Saved entries
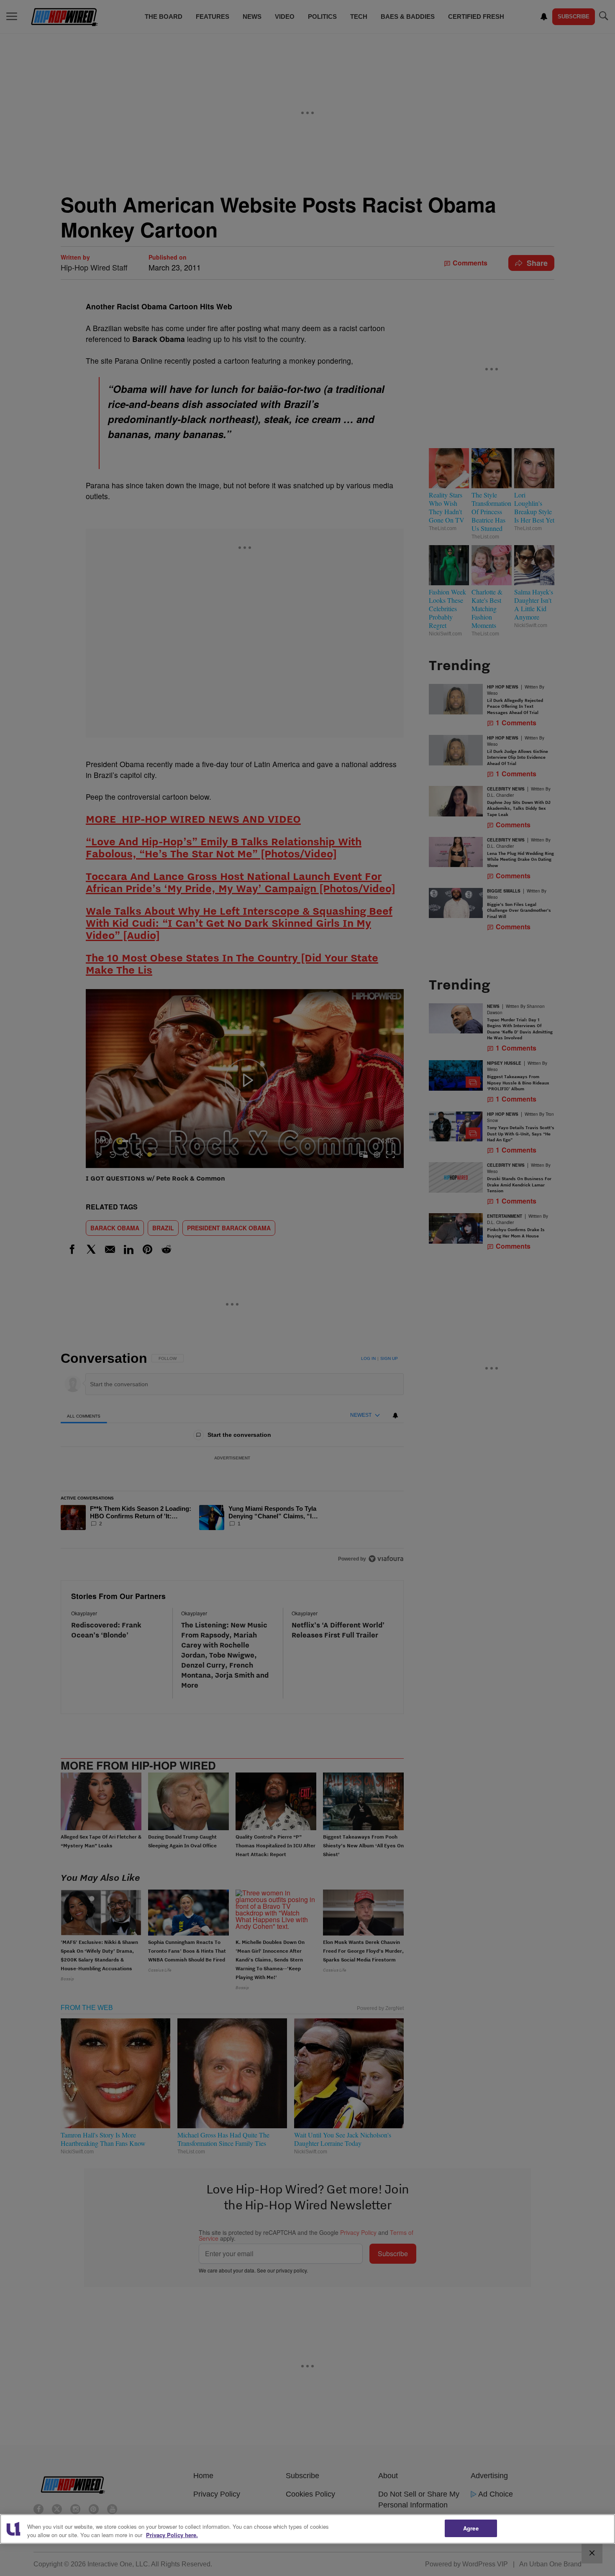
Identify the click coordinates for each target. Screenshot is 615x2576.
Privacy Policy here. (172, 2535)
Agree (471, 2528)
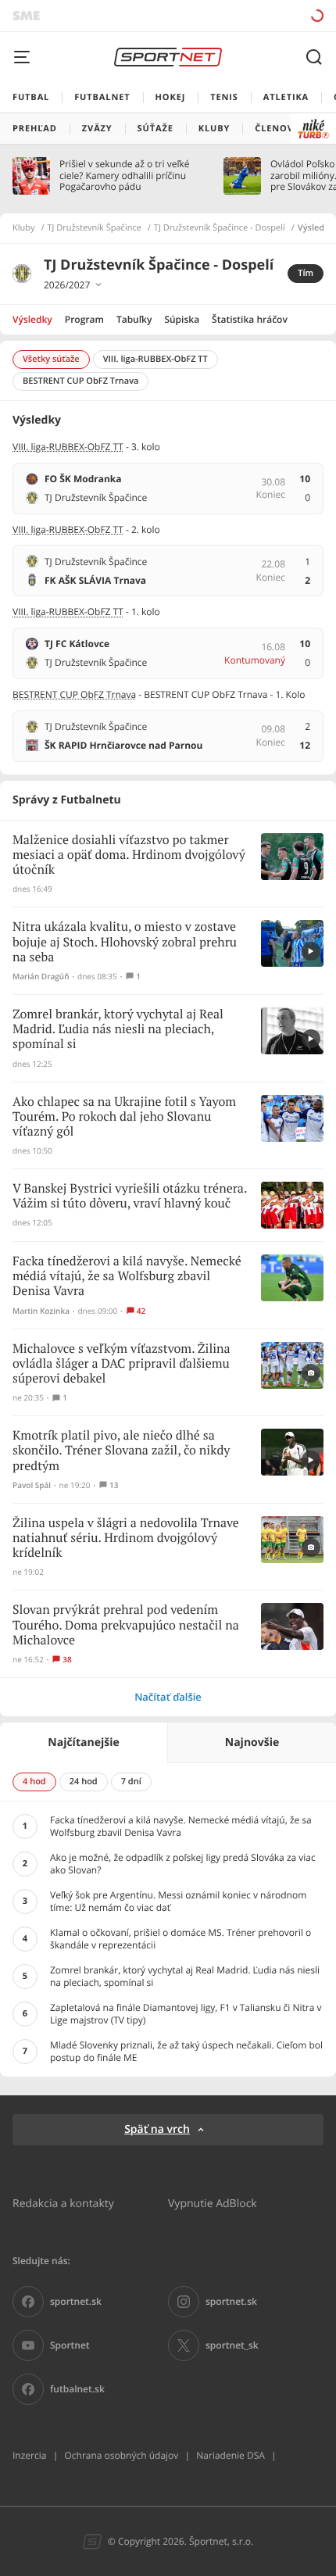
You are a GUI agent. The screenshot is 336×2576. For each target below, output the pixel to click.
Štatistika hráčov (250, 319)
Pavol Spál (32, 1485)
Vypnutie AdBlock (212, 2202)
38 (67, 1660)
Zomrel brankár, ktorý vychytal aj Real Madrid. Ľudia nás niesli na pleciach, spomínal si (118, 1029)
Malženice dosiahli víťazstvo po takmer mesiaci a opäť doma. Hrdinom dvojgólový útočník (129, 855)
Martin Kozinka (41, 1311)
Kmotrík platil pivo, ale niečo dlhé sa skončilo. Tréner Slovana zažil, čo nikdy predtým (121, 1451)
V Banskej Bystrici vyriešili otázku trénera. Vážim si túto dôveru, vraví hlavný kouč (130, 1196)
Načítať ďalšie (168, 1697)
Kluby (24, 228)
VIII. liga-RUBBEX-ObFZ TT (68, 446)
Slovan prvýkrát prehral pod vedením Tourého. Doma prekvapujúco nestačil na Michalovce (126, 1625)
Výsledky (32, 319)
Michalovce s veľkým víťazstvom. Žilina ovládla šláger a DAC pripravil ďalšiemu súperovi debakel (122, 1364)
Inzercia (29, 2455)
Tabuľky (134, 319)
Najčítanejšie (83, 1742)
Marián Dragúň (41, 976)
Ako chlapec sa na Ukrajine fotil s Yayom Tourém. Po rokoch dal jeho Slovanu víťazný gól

---

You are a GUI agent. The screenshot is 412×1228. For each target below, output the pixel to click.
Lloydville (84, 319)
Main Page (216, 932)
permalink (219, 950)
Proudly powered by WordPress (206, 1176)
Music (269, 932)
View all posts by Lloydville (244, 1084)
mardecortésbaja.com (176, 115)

## Task to complete
Make a list of all lines in the data that contain "pixel".

## Problem solution
You are a GUI agent. The screenshot is 336×2576. For each target below, output the pixel to click.
You are a GUI agent. The screenshot is 412×1228. For each target below, output the pixel to click.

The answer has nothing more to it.